Васильев пожал плечами:
— Так не бывает. Заведующий всегда осуществляет надзор и контроль.
— И вы осуществляли?
— Конечно.
— Что вы можете рассказать об атмосфере и настроениях в палате?
Здесь нужно было проявить крайнюю осторожность. Не скажешь же, что там подобралась отпетая пьянь? Спросят: почему не выписали? Почему терпели? "А почему всех терпят? Почему вас терпят?" — мог бы ответить Васильев, но знал, что ничего подобного не скажет. Какое счастье, что Прятов уничтожил дневники за прошлую ночь, где стояли отметки о нарушении режима! Васильев в сотый раз повторял про себя то, чему его много лет учили как в институте, так и после, в больнице: история болезни пишется не для больного, история болезни пишется для прокурора.
— Если вы говорите о криминальных наклонностях и способности совершить убийство, то проявлений такого рода я не замечал, — уклончиво ответил Севастьян Алексеевич.
Следователь оторвался от протокола и с жалостью посмотрел на Васильева.
— Что вы выводы-то делаете? — спросил он презрительно. — Я, кажется, ясно спросил: какая была атмосфера в палате?
— Соответствовала среде, — надменно молвил Васильев. Он тоже с гонором.
Вопреки его ожиданию, следователь не стал уточнять и записал дословно.
— Каковы были причины пребывания потерпевшего в стационаре?
"Распоряжение главврача", — едва не вырвалось у заведующего. Но он вовремя спохватился и назвал рабочий диагноз. Пришлось повторять медленно, трижды, по слогам.

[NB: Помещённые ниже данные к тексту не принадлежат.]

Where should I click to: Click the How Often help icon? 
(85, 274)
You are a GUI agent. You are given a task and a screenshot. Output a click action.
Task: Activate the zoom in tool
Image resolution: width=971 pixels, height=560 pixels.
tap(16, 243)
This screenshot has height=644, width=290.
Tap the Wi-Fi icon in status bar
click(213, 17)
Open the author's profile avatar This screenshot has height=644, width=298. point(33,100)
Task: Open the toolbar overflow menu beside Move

— И что он означает в переводе на русский?
Васильеву снова стоило большого труда не ляпнуть: "Да ничего".
— Ну, как вам сказать… головные боли, повышенная утомляемость, плохой аппетит, снижение работоспособности.
— Тогда у нас и здоровых-то не останется, — хмыкнул следователь, явно примеряя красивый диагноз на себя и придирчиво проверяя, не жмет ли. — У меня тоже — и боли, и плохой аппетит…
— Милости просим, — пригласил его Васильев.
Тот покачал головой, как будто уважительно изумлялся наглости свидетеля.
— В отделении бывали случаи пьянства?
"Других не бывало", — подумал тот.
— Все случаи нарушения режима зафиксированы в историях болезни. За более подробной информацией вам следует обратиться в архив, потому что все нарушители выписаны.
— Так-таки и все? — усмехнулся следователь.
Севастьян Алексеевич представил себе дальнейший допрос свидетелей: Хомского, Лапина, Каштанова, братьев Гавриловых. Их рожи, их запах.
— В моем присутствии фактов нарушения режима не отмечено, — изрек он твердо. Тем самым перекладывая бремя ответственности на дежурную службу. "На мокрых рентгенограммах черепа убедительных данных…" И далее по схеме.
Ему задали еще несколько опасных и провокационных вопросов, но Васильев выдержал испытание с честью. Его отпустили работать дальше и велели пригласить дежурного доктора.
"Замотают теперь по судам да ментурам", — с тоской думал Васильев, покидая родной, уютный кабинет, внезапно сделавшийся чужим и враждебным.
Александр Павлович протиснулся в кабинет боком, имея на лице полувопросительное выражение.
— Садитесь, — следователь указал на стул и в мгновение ока, очень ловко, всего несколькими вопросами, установил личность вошедшего.
Прятов судорожно зевнул и поспешно извинился. Ночь выдалась не такой уж тревожной, объяснил он своему неприятному визави, ему удалось поспать, но сон в казенных домах неизменно бывает чутким и поверхностным. Телефон еще только собирается тренькнуть, а рука уже тянется к трубке в полусне. Жестко, неудобно, узко; кажется, будто тебя продувает сотней ветров, будто ты оказался один-одинешенек в поле, будто к двери подкрадываются и караулят забинтованные тени.
Прятова словно прорвало. Он говорил и говорил, неся совершенный вздор.
— Вы дежурили в ночь происшествия? — осведомился следователь, перебивая словесный поток.